Professor at Ajou University School of Medicine

On September 24, 2021, the Medical Service Act in Korea was amended to include provisions for the installation of closed-circuit televisions (CCTV) in operating rooms (ORs). According to the amended Medical Service Act, by September 25, 2023, medical institutions that operate on patients in an unconscious state, such as general anesthesia, must install CCTV in the operating room. Due to the many problems that may arise when installing CCTVs in operating rooms, there is no country in the world that enforces CCTV installation in operating rooms by law.

 Professor Jung Yong-sik at Ajou University School of Medicine
 Professor Jung Yong-sik at Ajou University School of Medicine

David Barbe, the past president of the World Medical Association, expressed his concern on the installation of CCTVs in ORs in Korea, saying that "This bill has a strong Orwellian tendency, so it is closer to totalitarian national thinking than a free citizen-state".

Despite deep concerns and opposition from the medical community, the Medical Service Act has already been amended, therefore, we must be prepared for how to minimize the confusion and unexpected problems this new legislation will bring.

The biggest concern is the privacy of the subjects being filmed. Here, we must consider the privacy of not only patients but also all medical staff participating in surgery.

In the case of the Infant Care Act, it is stipulated that only “minimum video information” should be legally and legitimately collected so that the rights of recorded subjects such as infants and children and childcare staff are not infringed. Similarly, the same principle should be applied to this bill as well. In order to minimize the risk of leakage of patient's sensitive personal information and the violation of basic rights of medical personnel due to excessive collection of personal information, detailed standards regarding CCTV installation location, image quality, and number of installations per operating room should be documented as sub-enforcement decree.

In the same context, it should be accompanied by a discussion on measures to prevent indiscriminate viewing requests for recorded videos. It would be desirable to limit the scope of requests for viewing of video information to only institutions, not individuals.

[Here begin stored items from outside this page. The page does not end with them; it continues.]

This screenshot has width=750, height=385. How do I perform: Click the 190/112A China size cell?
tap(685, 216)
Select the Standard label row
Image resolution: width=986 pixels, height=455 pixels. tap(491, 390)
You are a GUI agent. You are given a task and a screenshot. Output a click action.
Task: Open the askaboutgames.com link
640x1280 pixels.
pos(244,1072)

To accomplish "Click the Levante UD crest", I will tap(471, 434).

Also, the current legislation specifies that the recorded video information be stored for more than 30 days, but considering the security issues associated with the increase in storage period, unnecessary extension of the period will do more harm than good. Therefore, it is also necessary to discuss how long the storage period should be determined.

It is also important to specify the subject of the right to request CCTV recording in the actual medical field. Since the subject of protection of the revised Medical Service Act is a patient who has lost consciousness under general anesthesia while being filmed, it is not appropriate to list the patient and patient guardian in parallel as the right to request video recording based on the right to self-determination of personal information. In order to prevent confusion due to differences of opinion between patients and guardians or between guardians and other guardians, the right to request a filming should be granted only to the patient themself, and in exceptional cases where the patient is judged to be incapable of decision-making, the right to request from the guardian, who is the legal representative, should be acknowledged.

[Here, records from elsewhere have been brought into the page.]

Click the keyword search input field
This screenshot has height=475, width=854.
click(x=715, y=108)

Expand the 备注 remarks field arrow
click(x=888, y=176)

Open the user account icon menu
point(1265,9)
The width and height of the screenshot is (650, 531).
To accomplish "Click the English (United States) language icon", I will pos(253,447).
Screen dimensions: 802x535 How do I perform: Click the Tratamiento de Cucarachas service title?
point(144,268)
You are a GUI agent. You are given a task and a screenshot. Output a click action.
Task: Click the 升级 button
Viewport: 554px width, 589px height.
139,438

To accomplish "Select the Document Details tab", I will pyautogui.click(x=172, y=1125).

In general, surgery involves a variety of medical personnel in addition to surgeons and anesthesiologists. Therefore, it is necessary to explain who is involved in the work and what is the role of fellows, residents, physician assistants (PAs), and even students.

In the United States (US), the PAs system to subsidize the shortage of doctors has been implemented since the 1960s, and related laws, academic societies, and educational curriculum have been established. Currently, about 150,000 certified PAs are working in the medical field in the US.

Likewise in Korea, the surgical field is experiencing a serious manpower shortage, and PAs are participating as assistants to surgeons in many hospitals, but the related laws and regulations have not yet been clearly enacted, which may cause disputes. Therefore, prior to the implementation of this bill, it will be necessary for relevant organizations to thoroughly discuss and institutionalize the controversial aspects, such as the role and qualifications of PAs.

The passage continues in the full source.